§ TASK TO COMPLETE
Retype the rows that begin with the line containing "This screenshot has" and end with the line containing "tap(398, 305)", and leave the pictures out of your answer.

§ INFORMATION SHOWN
[start]

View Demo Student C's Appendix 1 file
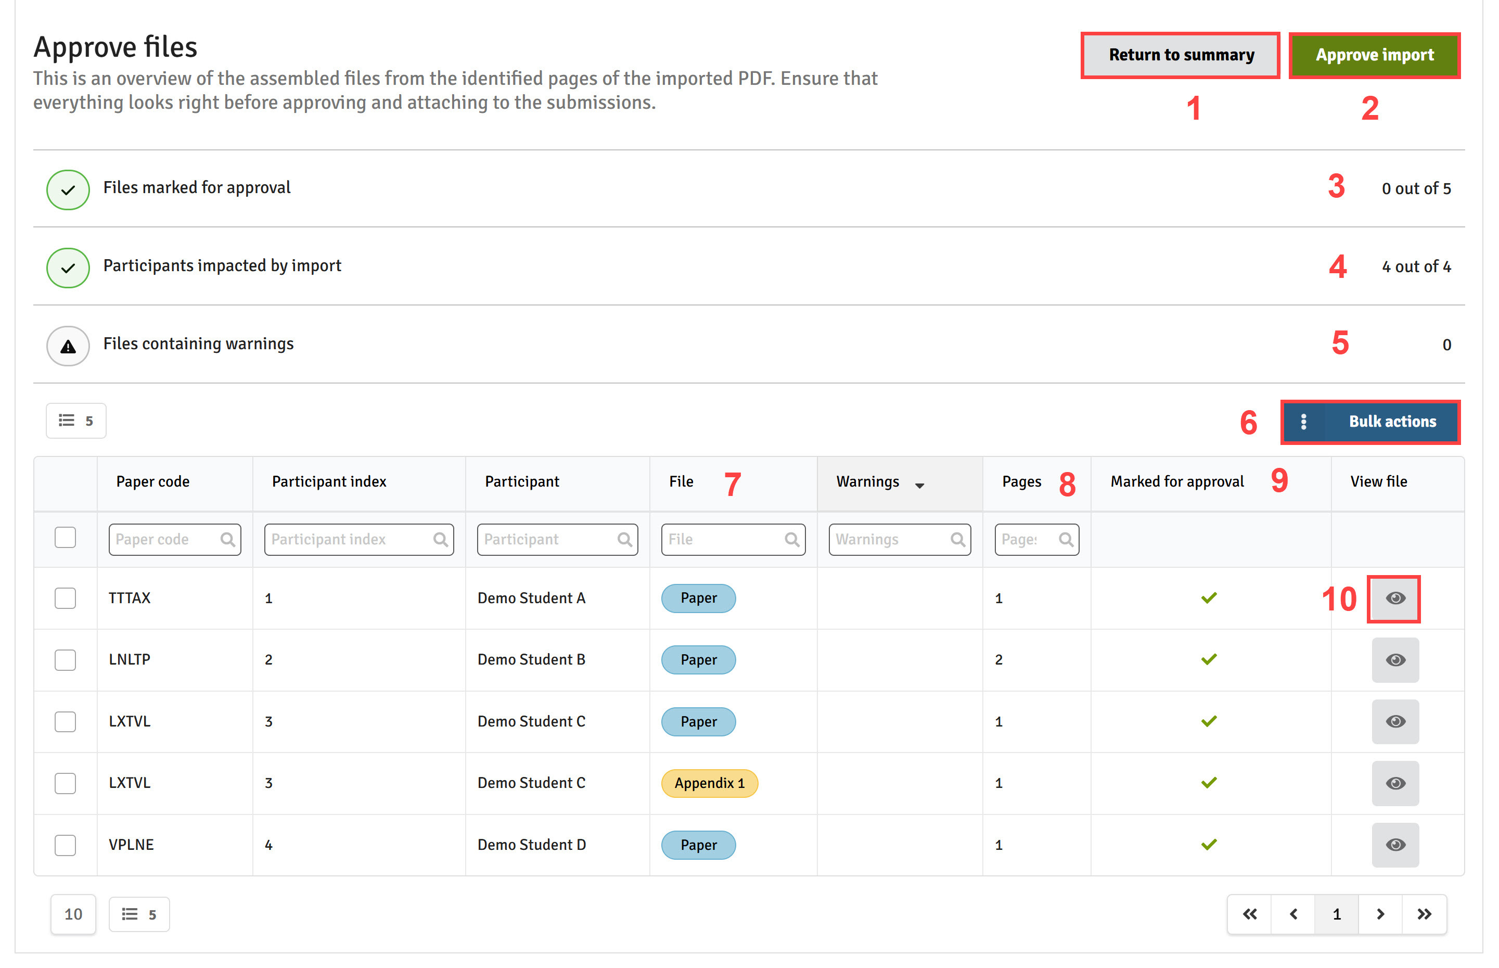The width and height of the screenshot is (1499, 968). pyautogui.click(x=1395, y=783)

[end]
[start]

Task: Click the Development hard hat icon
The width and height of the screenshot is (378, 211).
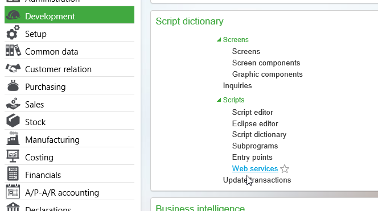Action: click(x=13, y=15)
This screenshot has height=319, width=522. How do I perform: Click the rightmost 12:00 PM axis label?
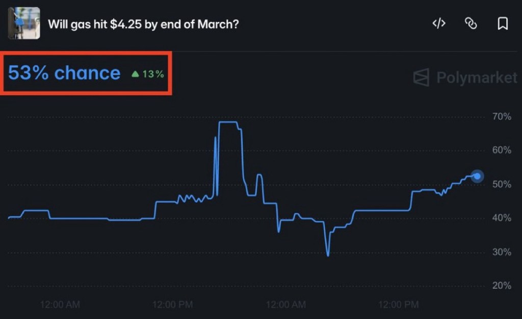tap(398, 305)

[end]

§ RIGHT ANSWER
This screenshot has height=319, width=522. How do I perform: Click the rightmost 12:00 PM axis label?
tap(398, 305)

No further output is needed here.